Abstract
Background and Objectives
Anti-endothelial cell antibodies (AECA) are found in the sera of many patients with Kawasaki disease (KD). In this study, the pathogenic role of AECA in the development of coronary arterial lesions of KD was investigated.
Subjects and Methods
Serum IgM-AECA concentrations were measured in 22 KD patients. Cultured human coronary artery endothelial cells (HCAEC) were incubated with either acute or convalescent phase sera, and their expressions of intercellular adhesion molecule-1 (ICAM-1) assessed. IgM fractions of the sera were purified, and their ability to induce ICAM-1 mRNA and protein expressions evaluated. To address the signal transduction pathways involved in IgM-AECA-induced ICAM-1 expression, the blocking effect of four protein kinase inhibitors, PD98059, SB203580, dimethylaminopurine (DMAP) and parthenolide were measured.
Results
IgM-AECA was present in 14 out of 22 (64%) acute KD sera.
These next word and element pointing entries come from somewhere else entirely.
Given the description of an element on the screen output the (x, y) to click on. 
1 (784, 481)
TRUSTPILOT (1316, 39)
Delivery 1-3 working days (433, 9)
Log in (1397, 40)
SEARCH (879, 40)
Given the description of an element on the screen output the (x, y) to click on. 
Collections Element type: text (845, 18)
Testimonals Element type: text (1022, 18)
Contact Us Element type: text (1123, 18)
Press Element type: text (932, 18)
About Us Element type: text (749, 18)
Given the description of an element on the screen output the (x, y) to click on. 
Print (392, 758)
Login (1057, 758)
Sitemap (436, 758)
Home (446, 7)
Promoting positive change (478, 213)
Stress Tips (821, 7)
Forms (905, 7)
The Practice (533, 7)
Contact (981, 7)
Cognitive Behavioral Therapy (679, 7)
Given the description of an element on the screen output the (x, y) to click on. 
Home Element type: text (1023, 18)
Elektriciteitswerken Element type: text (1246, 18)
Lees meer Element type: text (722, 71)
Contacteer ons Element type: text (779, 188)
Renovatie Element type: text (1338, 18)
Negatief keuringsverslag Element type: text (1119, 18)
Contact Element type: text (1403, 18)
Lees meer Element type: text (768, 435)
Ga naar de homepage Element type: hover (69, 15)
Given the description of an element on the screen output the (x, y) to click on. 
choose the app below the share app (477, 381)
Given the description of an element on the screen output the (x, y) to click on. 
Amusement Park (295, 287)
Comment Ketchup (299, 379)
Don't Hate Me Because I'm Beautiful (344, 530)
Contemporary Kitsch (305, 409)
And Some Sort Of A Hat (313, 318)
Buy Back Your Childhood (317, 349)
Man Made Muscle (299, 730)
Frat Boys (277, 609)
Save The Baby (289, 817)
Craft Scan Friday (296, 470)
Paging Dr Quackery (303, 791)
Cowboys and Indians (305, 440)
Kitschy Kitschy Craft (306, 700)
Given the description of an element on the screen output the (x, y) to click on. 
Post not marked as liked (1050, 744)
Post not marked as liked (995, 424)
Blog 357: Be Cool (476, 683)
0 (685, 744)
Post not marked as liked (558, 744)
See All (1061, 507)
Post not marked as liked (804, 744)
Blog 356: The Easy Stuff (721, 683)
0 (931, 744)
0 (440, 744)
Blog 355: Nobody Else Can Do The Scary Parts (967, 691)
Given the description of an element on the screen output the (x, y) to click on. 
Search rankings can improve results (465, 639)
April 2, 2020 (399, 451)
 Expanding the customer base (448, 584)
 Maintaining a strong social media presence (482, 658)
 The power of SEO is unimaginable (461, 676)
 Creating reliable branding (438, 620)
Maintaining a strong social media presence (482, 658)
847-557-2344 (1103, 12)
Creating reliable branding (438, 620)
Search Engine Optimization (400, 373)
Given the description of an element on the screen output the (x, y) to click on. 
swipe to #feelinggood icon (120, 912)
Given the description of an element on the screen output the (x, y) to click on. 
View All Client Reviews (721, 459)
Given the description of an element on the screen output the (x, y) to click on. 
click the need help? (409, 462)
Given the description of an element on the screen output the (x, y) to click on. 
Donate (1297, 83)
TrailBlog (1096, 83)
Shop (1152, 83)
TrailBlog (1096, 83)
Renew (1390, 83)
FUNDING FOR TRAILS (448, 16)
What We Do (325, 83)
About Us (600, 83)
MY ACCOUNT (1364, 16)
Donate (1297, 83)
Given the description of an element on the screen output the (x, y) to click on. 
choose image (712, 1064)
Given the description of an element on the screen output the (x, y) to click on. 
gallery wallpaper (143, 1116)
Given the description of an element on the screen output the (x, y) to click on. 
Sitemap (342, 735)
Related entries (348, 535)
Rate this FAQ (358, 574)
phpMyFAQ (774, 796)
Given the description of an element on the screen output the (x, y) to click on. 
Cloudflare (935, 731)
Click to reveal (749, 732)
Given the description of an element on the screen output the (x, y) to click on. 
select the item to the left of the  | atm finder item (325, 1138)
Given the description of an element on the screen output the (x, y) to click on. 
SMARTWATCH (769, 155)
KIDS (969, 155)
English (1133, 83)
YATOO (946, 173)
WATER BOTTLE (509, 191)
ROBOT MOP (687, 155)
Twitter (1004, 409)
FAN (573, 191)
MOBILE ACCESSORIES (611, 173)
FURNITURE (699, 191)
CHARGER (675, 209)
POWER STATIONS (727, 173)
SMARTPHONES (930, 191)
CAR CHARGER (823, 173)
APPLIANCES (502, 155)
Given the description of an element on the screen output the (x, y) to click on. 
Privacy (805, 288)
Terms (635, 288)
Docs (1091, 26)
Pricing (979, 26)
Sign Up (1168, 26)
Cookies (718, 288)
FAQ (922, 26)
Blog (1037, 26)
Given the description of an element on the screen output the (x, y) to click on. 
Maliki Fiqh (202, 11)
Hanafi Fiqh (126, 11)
ICAM-1 expression of HCAEC incubated with acute KD sera (117.1±46.7) and AECA-positive acute KD sera (143.3±37.5) were significantly higher than those of the convalescent KD sera (88.9±14.4, p<0.05) or AECA-negative acute KD sera (71.2±11.8, p<0.05), respectively. IgM-AECA from KD patients significantly induced ICAM-1 protein and mRNA expression. The upregulation of ICAM-1 expression was significantly inhibited by SB203580, DMAP and parthenolide, but not by PD98059.
Conclusion
IgM-AECA was detected in the sera of about 2/3 of acute KD patients, which activated endothelial cells by upregulation of ICAM-1 expression, possibly via p38, JNK MAPK and NF-kappaB signal transduction pathways. Thus, IgM-AECA may play a pathogenic role in the development of coronary arterial lesions in KD patients.